This essay is marvelous in its ability to explain something that has puzzled me. Why the irrational hatred of Sarah Palin ? He has found the key.
Noam Scheiber has a particularly grave case.
Scheiber’s attempt to understand Sarah Palin, detailed in the New Republic, took him all the way to Wasilla, as strange to him as Ethiopia to Evelyn Waugh. Scheiber spoke to various people from Palin’s past, all of whom have two things in common: Every one of them is smarter than Palin and none of them has been heard of since their encounter with her. Scheiber’s pet specimen among what he calls “the more urbane members of the community” is a Dartmouth graduate who reads Civil War histories, self-published a book, and not only does but “savors” the New York Times crossword puzzle. This sort of résumé wouldn’t get your niece an unpaid internship on L Street–but for a Rhodes Scholar lost in Alaska, the Dartmouth degree, the Civil War buffery, the Times crossword puzzle all take on huge significance. Unable to comprehend how Palin could have outpaced the Wasilla gentry, poor Scheiber clings for dear life to these sad fragments of class dignity.
While Palin threatens class solidarity, Obama is emollient. The more urbane members of the Hyde Park community are cleverer than their Wasilla counterparts and believe that they have captured Obama for their class–just as Richard Stern persuades himself that the still-radical couple he dines with are merely Unitarians in a hurry. But the man who may be president is cleverer still.
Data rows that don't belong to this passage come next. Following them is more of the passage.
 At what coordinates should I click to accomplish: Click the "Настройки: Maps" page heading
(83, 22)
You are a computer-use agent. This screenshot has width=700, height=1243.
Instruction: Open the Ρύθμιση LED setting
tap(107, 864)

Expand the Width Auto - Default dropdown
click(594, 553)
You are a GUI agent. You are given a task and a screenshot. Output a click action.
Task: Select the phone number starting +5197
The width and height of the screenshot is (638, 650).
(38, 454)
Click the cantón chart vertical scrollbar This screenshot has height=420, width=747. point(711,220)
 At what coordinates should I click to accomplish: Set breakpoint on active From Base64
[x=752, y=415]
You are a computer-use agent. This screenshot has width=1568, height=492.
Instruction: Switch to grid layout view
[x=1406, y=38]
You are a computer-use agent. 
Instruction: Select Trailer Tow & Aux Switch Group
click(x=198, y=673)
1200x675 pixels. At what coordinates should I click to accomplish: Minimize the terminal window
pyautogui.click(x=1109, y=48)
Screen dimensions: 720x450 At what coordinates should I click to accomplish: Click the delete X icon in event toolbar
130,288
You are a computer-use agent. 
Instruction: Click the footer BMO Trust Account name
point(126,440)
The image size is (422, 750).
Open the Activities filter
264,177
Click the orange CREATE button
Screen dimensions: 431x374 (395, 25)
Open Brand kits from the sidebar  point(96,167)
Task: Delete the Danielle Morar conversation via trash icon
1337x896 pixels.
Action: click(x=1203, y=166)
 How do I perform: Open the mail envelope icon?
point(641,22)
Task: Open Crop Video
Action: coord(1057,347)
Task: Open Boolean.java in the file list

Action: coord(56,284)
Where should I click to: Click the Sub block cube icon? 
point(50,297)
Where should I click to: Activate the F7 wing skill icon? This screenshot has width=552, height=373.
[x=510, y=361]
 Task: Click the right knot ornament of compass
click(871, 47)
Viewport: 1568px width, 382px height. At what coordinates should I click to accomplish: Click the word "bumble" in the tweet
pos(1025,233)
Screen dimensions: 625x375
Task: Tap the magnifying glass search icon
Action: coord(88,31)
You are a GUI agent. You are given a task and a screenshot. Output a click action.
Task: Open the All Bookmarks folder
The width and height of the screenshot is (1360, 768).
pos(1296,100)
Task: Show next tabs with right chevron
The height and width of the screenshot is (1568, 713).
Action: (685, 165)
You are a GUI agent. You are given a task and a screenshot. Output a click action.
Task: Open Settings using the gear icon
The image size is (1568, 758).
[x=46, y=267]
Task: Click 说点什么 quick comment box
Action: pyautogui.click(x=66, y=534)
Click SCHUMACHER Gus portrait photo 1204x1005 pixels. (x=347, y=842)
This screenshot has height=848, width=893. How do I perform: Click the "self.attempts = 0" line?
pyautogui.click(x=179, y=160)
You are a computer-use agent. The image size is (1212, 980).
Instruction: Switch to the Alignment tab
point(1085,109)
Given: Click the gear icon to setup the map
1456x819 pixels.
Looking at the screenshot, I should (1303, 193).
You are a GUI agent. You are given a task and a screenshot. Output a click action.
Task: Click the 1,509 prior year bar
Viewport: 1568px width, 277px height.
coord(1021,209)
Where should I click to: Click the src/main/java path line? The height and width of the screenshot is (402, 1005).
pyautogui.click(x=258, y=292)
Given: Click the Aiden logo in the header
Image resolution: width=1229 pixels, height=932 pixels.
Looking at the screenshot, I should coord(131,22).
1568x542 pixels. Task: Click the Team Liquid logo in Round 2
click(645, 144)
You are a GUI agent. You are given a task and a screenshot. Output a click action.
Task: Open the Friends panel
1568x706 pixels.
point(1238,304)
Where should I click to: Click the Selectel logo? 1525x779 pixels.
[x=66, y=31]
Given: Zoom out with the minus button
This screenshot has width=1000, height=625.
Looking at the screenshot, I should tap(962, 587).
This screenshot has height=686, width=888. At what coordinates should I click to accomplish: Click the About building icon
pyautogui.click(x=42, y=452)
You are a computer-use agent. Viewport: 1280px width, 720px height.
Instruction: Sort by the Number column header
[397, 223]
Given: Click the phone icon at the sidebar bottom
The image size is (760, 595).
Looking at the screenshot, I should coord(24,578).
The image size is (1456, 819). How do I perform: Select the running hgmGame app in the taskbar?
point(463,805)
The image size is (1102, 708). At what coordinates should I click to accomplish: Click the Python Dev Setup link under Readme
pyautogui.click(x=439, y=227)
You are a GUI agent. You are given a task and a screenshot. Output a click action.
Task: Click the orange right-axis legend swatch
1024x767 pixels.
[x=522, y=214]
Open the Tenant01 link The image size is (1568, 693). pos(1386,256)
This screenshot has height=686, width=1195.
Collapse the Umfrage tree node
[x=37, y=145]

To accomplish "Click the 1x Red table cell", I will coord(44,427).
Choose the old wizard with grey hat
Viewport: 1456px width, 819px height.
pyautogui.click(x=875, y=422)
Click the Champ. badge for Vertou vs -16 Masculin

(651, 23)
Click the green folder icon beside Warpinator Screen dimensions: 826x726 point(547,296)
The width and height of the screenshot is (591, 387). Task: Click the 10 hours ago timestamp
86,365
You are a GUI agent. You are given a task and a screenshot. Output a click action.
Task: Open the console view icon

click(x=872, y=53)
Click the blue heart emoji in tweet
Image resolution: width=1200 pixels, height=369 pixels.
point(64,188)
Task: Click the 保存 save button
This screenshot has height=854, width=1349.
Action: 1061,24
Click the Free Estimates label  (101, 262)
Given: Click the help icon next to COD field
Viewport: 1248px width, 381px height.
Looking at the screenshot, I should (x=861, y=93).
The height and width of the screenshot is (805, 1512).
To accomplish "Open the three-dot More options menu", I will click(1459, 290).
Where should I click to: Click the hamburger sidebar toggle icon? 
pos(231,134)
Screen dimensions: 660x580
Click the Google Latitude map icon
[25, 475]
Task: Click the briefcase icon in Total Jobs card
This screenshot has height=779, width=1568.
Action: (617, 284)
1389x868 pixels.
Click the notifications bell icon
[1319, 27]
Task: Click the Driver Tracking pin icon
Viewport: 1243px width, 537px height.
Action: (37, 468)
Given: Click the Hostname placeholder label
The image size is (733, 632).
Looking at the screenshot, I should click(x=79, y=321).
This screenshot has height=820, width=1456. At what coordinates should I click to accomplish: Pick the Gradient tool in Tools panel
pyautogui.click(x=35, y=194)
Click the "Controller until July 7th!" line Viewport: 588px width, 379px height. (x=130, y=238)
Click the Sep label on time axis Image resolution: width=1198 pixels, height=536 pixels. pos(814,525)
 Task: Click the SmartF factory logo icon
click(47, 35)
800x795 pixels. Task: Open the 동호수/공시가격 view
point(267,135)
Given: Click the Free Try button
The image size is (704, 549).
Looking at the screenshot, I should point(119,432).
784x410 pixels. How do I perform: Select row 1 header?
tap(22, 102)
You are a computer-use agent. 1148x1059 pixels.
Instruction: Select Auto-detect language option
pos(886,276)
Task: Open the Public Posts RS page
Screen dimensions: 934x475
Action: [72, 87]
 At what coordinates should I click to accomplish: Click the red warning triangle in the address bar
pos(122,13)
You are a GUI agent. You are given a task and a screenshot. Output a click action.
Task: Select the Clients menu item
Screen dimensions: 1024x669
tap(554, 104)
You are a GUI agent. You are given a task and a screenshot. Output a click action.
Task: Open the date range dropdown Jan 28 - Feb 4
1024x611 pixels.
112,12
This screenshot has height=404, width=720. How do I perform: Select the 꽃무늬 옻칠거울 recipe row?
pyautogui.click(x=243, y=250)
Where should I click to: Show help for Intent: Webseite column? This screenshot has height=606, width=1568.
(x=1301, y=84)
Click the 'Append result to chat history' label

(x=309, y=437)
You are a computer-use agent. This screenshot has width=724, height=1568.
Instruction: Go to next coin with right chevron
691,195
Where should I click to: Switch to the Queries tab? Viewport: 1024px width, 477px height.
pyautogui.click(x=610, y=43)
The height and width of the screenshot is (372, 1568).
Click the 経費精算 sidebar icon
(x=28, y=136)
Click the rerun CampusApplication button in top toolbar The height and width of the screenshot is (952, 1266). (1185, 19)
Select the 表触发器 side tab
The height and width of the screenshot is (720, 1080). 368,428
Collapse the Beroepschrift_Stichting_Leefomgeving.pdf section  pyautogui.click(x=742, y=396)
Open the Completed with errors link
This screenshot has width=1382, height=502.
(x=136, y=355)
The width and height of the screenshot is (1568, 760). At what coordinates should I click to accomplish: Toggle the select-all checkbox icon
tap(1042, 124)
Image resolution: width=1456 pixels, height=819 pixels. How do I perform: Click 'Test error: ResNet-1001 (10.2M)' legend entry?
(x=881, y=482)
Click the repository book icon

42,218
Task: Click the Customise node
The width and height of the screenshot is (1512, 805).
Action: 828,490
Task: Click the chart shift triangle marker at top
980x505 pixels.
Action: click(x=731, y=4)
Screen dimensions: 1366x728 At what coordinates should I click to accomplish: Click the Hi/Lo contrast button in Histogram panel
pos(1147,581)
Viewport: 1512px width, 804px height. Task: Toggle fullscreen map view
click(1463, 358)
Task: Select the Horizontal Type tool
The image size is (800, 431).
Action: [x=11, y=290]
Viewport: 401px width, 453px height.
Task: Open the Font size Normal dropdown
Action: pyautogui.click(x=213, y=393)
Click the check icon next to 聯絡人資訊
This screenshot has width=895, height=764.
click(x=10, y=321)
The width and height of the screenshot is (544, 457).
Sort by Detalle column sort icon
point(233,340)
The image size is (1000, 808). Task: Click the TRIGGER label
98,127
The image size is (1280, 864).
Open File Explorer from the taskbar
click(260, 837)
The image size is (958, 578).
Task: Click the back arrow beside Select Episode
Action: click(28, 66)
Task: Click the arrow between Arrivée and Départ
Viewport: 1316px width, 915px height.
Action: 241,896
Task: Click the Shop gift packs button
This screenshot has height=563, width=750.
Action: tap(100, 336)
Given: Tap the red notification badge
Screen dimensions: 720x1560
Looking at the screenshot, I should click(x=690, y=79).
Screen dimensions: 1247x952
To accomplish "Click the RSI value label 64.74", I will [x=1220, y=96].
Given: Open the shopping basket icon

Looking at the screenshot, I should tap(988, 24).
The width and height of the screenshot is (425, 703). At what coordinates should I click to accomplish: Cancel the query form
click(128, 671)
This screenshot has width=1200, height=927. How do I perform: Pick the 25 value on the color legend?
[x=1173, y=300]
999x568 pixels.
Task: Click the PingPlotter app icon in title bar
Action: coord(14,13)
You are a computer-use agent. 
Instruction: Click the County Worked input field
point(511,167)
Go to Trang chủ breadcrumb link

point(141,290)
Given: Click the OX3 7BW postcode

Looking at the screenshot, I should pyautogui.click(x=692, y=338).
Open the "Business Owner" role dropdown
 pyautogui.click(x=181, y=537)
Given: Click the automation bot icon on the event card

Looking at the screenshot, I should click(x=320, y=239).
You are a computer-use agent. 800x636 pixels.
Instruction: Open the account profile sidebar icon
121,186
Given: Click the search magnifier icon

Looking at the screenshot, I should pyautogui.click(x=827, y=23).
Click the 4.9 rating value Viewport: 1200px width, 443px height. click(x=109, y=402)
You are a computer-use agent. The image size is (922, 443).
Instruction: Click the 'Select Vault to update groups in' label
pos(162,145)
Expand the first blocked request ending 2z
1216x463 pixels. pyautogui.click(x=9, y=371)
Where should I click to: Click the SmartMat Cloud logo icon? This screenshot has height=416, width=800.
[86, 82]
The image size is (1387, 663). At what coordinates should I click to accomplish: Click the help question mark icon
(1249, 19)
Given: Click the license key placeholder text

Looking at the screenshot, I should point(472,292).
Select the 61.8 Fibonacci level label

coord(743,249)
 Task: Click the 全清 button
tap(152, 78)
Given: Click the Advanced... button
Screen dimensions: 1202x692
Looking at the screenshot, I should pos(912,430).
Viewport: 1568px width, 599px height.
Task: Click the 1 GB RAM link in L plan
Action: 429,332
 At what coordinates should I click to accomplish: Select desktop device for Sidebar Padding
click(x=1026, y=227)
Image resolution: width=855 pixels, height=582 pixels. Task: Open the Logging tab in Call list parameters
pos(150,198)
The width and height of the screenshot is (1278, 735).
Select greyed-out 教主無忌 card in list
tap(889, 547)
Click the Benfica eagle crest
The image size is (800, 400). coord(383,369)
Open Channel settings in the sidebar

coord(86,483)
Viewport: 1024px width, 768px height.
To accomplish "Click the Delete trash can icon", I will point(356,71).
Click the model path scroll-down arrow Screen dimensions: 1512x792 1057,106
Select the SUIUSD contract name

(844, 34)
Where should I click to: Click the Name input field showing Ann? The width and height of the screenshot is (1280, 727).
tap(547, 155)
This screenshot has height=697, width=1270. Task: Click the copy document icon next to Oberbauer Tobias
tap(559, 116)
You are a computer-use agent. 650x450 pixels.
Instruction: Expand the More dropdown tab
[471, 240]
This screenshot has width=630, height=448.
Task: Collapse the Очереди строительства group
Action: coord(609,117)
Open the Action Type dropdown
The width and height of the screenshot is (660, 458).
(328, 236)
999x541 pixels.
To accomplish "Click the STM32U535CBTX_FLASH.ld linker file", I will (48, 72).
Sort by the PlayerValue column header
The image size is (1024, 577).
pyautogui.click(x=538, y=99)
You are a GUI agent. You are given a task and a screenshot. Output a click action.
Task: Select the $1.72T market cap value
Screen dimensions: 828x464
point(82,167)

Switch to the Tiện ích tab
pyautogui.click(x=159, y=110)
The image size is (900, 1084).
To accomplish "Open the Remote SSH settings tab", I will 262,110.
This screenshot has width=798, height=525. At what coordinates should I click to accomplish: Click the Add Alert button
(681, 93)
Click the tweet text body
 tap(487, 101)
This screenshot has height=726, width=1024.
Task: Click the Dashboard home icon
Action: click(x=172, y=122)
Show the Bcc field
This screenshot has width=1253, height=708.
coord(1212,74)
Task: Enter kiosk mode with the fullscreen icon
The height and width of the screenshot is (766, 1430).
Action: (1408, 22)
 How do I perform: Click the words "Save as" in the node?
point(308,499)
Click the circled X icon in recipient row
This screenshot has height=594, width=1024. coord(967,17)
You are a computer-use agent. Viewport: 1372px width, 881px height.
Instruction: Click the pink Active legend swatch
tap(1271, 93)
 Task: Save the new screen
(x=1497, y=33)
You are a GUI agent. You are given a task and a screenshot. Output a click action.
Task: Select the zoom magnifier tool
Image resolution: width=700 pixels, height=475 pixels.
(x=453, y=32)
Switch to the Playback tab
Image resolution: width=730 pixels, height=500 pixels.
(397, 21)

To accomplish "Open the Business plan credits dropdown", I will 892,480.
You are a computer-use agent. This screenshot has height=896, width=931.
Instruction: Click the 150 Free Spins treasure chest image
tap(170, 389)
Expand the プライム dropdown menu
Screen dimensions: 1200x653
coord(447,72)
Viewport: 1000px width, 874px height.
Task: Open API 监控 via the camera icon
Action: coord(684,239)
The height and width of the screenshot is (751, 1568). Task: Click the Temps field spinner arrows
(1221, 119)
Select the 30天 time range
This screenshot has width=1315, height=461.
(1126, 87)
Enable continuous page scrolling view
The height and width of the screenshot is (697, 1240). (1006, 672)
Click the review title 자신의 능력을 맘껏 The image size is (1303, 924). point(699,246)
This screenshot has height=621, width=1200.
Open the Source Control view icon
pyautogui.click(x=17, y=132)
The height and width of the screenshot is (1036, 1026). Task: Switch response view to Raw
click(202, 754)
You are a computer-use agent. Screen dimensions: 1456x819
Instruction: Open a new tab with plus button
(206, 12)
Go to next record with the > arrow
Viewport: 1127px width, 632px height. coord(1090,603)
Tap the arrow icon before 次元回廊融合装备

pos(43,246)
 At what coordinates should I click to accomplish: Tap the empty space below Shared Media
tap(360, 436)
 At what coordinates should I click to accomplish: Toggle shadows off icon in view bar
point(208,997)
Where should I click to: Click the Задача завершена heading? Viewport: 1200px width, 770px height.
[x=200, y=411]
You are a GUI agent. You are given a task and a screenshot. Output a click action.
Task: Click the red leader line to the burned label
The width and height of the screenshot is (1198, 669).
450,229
Obama and his surprising choice for vice president have spent most of their career working on their own images, smoothing out the rough edges, trying out devices, rhetorical and cosmetic, to make the nicer sort of people feel comfortable with them. Obama wrote his own life, and then wrote it again; Biden practiced for years in front of a mirror to overcome his childhood stutter. Carefully composed, Obama holds the upper-middle class in his steady hands, and has no need of Stern’s help to assure our anxious electorate that he will not shock their class sensibilities.
Sarah Palin and even John McCain refuse to pay tribute to this would-be aristocracy. Uniforms, to the New York gentry, signify doormen who are servants. No one would consider a military officer as a member of their class.
The Republicans, alas, are stuck with this election’s true and unrepentant revolutionaries. McCain and Palin have each refused, by sheer cussedness, to fulfill the social expectations of others. This may make them poison to undecideds who suffer, more than most, from class anxiety. But do not despise the undecideds. Even conservatives can contract Scheiber Syndrome. Think of David Brooks, Christopher Buckley, David Frum, Peggy Noonan, and George Will. The symptoms? Curiously amplified, obsessively repeated, sometimes elaborately stage-whispered doubts about the Republican ticket.
There is no cure, but there is an etiology. All share a dreadful secret–their writing is driven by an anxiety to be tastemakers to the gentry, not merely thinkers and entertainers. There is nothing more anxious-making than striving to create taste for the classes, not masses, or even to keep up with it.
At last an explanation that makes sense to me.